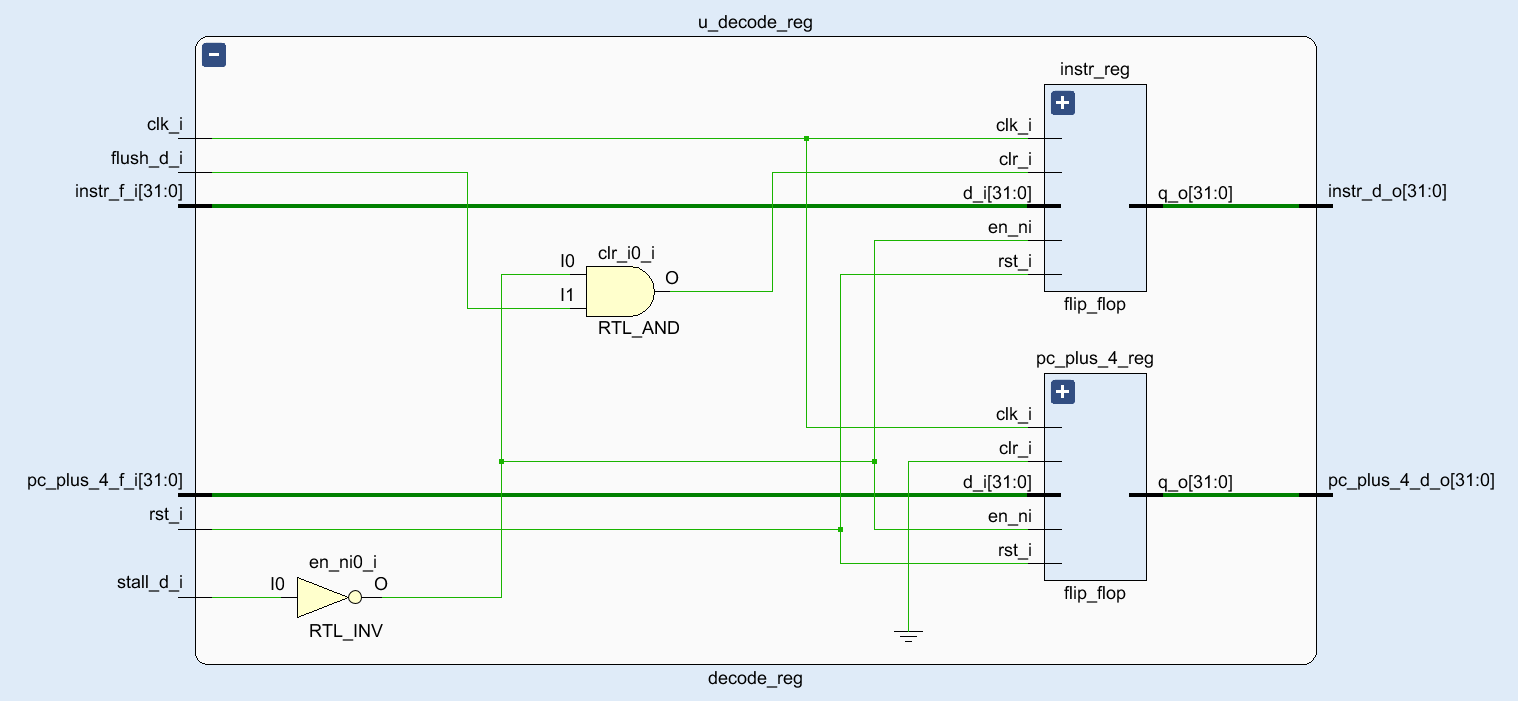This screenshot has height=701, width=1518.
Task: Collapse the u_decode_reg module with minus button
Action: point(213,55)
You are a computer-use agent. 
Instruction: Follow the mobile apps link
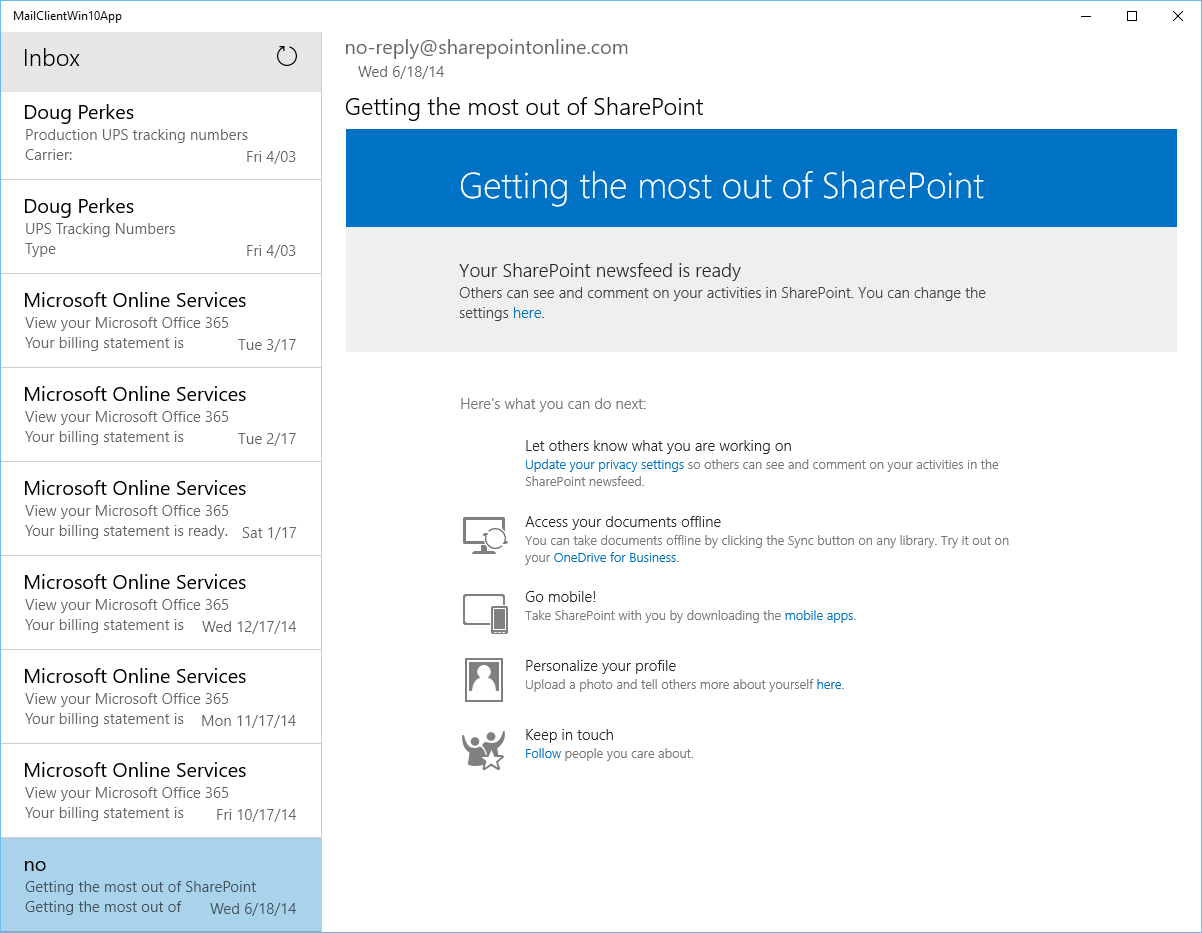tap(818, 616)
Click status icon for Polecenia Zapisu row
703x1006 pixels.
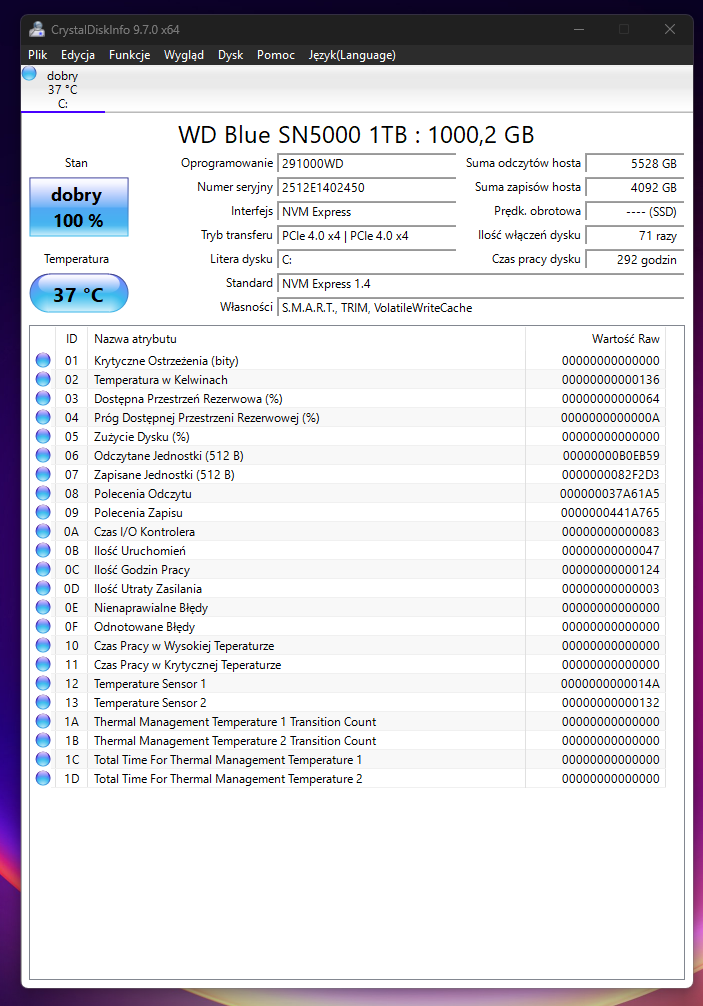(43, 513)
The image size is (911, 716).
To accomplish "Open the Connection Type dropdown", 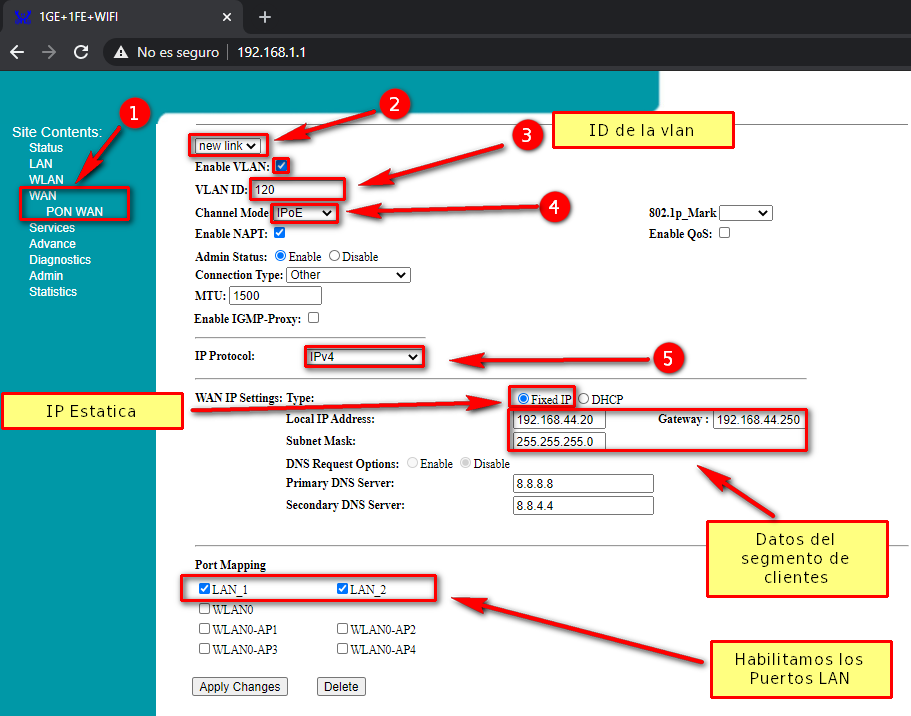I will point(348,275).
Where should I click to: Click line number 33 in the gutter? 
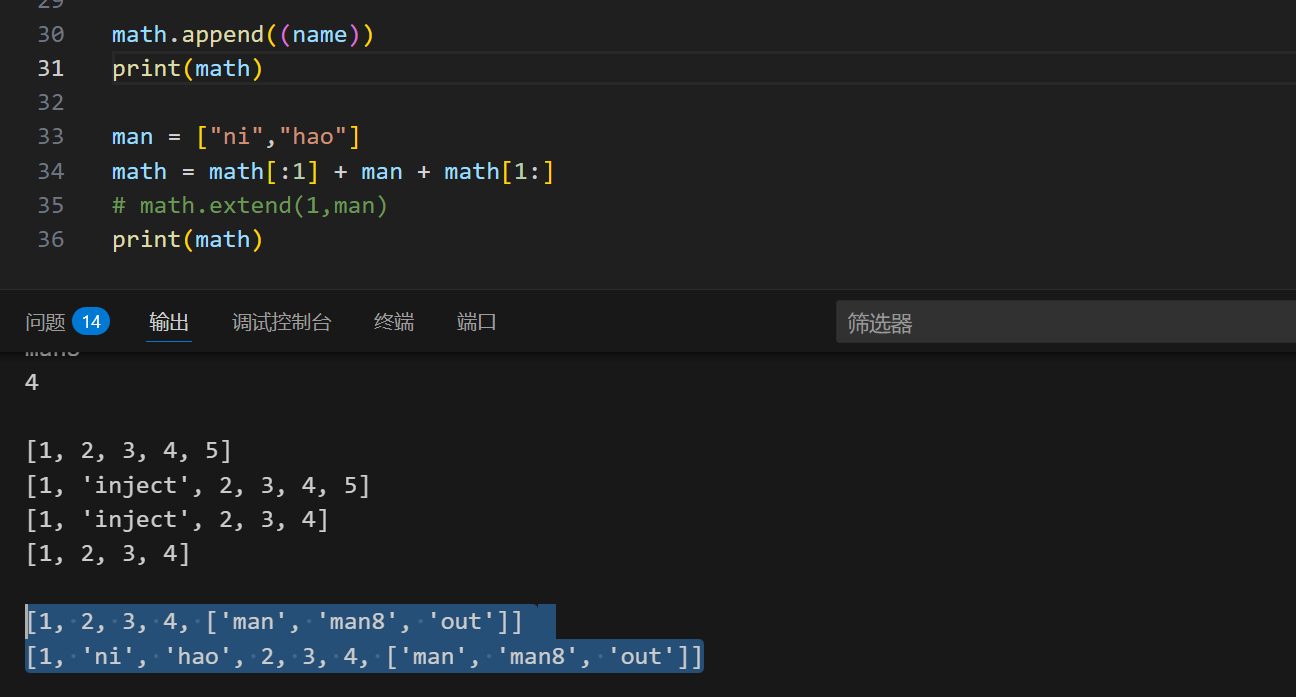(50, 136)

> YOUR OBJECTIVE: Once the line containing "Where should I" is found, copy it and each line after it through the end of the entries above exactly; nothing else, and no pictures.

> ANSWER SPACE:
Where should I click to: Click line number 33 in the gutter? 
(50, 136)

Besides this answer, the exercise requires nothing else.